On October 22, 2013, the National Institute of Standards and Technology (“NIST”) issued the Preliminary Cybersecurity Framework (the “Preliminary Framework”), as required under Section 7 of the Obama Administration’s February 2013 executive order, Improving Critical Infrastructure Cybersecurity (the “Executive Order”). The Preliminary Framework includes standards, procedures and processes for reducing cyber risks to critical infrastructure. It will be published in the Federal Register within a few days for public comment. Under the Executive Order, NIST is required to issue a final version of the Framework in February 2014. NIST is planning to host a public workshop on the Preliminary Framework in mid-November to give industry and other groups an opportunity to provide their views on this document.

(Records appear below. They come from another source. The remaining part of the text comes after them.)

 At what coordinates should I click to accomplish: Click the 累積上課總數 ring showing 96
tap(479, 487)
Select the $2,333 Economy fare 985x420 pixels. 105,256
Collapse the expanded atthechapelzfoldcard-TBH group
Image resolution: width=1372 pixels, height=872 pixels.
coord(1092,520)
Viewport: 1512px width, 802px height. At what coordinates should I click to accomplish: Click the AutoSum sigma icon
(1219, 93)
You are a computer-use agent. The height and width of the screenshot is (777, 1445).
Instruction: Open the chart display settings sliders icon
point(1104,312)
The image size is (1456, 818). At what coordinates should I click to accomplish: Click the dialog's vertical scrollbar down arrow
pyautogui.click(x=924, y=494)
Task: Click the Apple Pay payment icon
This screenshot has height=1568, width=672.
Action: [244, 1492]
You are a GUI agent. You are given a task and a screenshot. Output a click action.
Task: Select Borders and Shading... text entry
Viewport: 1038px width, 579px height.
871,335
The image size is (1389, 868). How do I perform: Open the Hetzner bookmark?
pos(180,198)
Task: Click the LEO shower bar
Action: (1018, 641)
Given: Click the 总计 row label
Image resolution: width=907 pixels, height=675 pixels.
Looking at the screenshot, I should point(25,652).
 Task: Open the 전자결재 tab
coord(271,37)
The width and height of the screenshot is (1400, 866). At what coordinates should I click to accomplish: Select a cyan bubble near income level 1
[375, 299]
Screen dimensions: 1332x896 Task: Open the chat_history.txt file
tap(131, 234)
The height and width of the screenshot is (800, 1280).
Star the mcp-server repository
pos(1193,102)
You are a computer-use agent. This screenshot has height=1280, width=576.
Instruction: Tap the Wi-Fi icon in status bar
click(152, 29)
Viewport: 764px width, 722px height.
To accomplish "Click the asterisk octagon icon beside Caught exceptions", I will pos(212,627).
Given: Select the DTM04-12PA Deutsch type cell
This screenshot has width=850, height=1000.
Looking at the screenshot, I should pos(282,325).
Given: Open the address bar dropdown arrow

The Preliminary Framework is organized into five overarching cybersecurity functions: (1) identify, (2) protect, (3) detect, (4) respond and (5) recover. Each function has multiple categories, which are more closely tied to programmatic activities. They include activities such as “Asset Management,” “Access Control” and “Detection Processes.” The categories, in turn, have subcategories, which are tactical activities that support technical implementation. Examples of subcategories include “[a]sset vulnerabilities are identified and documented” and “[o]rganizational information security policy is established.” Finally, the Preliminary Framework includes informative references, which are specific sections of existing standards and practices that are common among various critical infrastructure sectors and illustrate methods to accomplish the activities described in each subcategory.
The current draft of the Preliminary Framework is a flexible document that gives users the discretion to decide which aspects of network security to prioritize, what level of security to adopt, and which standards, if any, to apply. Critical infrastructure owners and operators have been vocal in their opposition to new cybersecurity regulations, and the Administration has emphasized repeatedly that the Preliminary Framework itself does not include any mandates to adopt a particular standard or practice.
However, Section 10 of the Executive Order directs sector-specific agencies to engage in a “consultative process with DHS, OMB, and the National Security Staff to review the preliminary Cybersecurity Framework and determine if current cybersecurity regulatory requirements are sufficient given current and projected risks.” If such agencies deem the current regulatory requirements to be insufficient, then within 90 days of the publication of the final Preliminary Framework in February 2014, the agencies “shall propose prioritized, risk-based, efficient, and coordinated actions…” This process could lead to new cybersecurity regulations in various sectors, reshape underwriting standards, and affect standards of reasonableness in litigation relating to cybersecurity incidents.